English cricketer and Test match umpire

John Abbotts (or Abbott) Smart (12 April 1891 – 3 October 1979) was an English first-class cricketer and Test match umpire.

Smart was born in Forest Hill near Marlborough in Wiltshire, into a cricketing family. His father was a professional cricketer for Wiltshire; and his brother Cyril Smart played first-class cricket for Warwickshire and Glamorgan, who set a world record in 1935 by hitting 32 runs off one over. Two other brothers played as professionals at clubs in Wales.

Smart worked as a miner before becoming a professional county cricketer. He played Minor Counties cricket for Wiltshire from 1910 to 1912, and made his first-class cricket debut for Warwickshire in 1919, playing alongside his brother Cyril from 1920 to 1922. He became a regular fixture in the Warwickshire side from 1920, playing 238 games in all. He began as an attacking batsman and occasional off break bowler, but became the team's wicket-keeper after the retirement of Tiger Smith in 1930, catching 317 victims while standing behind the stumps and stumping 105 (in addition to 77 catches as an outfielder). He made 79 dismissals in 1932, a then county record which was bettered by Geoff Humpage in 1985. He scored a total of 3,425 runs in 340 innings, at the relatively low batting average of 11.53, including 9 half-centuries (four in 1923), and a high score of 68 not out against Worcestershire in 1922. He took 22 wickets at a bowling average of 57.36, with best bowling of 3/31 against Northamptonshire in 1922.

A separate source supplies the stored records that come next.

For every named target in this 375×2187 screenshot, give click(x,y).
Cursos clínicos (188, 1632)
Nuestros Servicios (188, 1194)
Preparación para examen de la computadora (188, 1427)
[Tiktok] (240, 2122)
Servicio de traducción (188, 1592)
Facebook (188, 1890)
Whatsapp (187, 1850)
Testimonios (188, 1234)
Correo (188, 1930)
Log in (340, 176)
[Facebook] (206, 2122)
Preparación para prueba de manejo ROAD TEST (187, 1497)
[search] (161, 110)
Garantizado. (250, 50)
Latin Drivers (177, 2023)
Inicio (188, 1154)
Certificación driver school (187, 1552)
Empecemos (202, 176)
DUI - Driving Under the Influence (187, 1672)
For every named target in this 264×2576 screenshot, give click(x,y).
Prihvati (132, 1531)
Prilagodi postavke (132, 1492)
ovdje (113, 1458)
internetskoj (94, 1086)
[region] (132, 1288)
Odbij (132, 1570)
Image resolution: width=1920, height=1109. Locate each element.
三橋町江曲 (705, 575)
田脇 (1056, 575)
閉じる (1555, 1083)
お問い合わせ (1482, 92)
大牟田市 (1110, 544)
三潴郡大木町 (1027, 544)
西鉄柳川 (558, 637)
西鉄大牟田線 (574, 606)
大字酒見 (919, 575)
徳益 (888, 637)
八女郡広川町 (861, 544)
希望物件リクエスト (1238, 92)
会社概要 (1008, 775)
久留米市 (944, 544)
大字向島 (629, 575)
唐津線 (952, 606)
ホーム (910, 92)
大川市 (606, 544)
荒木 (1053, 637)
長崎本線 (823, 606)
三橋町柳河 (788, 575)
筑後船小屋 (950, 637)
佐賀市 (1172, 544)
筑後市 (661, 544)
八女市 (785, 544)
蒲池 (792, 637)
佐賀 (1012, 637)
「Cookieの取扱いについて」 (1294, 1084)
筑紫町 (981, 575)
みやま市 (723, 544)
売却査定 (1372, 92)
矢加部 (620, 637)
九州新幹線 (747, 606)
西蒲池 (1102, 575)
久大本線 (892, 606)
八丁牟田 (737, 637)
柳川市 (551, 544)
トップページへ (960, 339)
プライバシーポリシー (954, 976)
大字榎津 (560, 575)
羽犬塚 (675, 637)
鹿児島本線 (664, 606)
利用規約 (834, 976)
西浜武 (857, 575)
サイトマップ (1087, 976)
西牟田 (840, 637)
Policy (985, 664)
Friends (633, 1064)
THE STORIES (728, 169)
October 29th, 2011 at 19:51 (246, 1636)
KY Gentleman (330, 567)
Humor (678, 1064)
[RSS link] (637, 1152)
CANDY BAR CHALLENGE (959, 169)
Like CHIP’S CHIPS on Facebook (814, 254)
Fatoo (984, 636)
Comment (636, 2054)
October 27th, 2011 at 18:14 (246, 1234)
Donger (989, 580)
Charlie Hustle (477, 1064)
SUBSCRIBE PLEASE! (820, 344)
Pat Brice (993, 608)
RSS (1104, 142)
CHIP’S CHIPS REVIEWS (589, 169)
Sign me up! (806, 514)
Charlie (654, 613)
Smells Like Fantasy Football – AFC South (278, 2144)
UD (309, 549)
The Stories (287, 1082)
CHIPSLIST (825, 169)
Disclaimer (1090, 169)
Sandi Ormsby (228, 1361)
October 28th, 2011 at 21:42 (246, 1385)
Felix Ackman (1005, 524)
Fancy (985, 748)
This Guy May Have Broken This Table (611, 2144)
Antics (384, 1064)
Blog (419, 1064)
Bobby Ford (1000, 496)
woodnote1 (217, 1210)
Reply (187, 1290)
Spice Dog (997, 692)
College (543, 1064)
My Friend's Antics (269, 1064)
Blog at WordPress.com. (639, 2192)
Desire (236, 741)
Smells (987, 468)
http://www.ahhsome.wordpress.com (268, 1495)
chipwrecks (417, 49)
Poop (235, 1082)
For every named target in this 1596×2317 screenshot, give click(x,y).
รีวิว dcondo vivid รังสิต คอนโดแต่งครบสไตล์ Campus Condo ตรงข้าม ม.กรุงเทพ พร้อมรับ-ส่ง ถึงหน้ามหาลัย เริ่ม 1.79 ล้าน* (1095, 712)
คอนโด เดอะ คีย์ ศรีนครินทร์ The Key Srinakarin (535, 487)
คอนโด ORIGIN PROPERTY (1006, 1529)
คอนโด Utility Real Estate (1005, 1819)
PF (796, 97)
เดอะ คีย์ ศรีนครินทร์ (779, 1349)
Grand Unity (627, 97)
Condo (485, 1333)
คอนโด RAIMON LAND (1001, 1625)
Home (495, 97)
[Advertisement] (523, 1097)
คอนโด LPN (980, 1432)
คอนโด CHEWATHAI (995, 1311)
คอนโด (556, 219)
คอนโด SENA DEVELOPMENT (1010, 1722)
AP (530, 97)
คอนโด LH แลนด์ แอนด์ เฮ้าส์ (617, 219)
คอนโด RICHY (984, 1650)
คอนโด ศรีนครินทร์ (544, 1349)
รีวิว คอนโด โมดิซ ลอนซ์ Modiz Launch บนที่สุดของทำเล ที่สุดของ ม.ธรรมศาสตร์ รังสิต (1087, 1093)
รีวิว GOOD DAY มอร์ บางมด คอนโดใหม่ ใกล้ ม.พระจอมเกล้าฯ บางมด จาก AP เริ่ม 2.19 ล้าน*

He played his last first-class cricket in 1936, and turned to umpiring the following year. He umpired 4 Test matches, all played in England, two involving India in 1946 and two South Africa in 1947.

He made his debut as a Test umpire in the 1st Test against India at Lord's in June 1946, standing with Herbert Baldwin. His second Test as umpire was the 3rd Test that August, at the Oval, which was spoiled by rain. He also umpired the high-scoring but drawn 1st and 5th Tests against South Africa in 1947, at Trent Bridge and the Oval.

He finally retired in 1948. He died in Bulkington, near Nuneaton, in Warwickshire.